■ **Exercise input**
---+---

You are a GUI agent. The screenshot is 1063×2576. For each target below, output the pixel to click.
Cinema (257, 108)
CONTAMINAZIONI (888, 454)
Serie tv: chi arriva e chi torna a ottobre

---+---

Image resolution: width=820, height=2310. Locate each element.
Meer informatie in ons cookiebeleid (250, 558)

---+---

■ **Problem to work on**
Retrieve every line above holding the word "each".

■ **Exercise response**
You are a GUI agent. The screenshot is 1063×2576. For each target below, output the pixel to click.
Image resolution: width=820, height=2310. Locate each element.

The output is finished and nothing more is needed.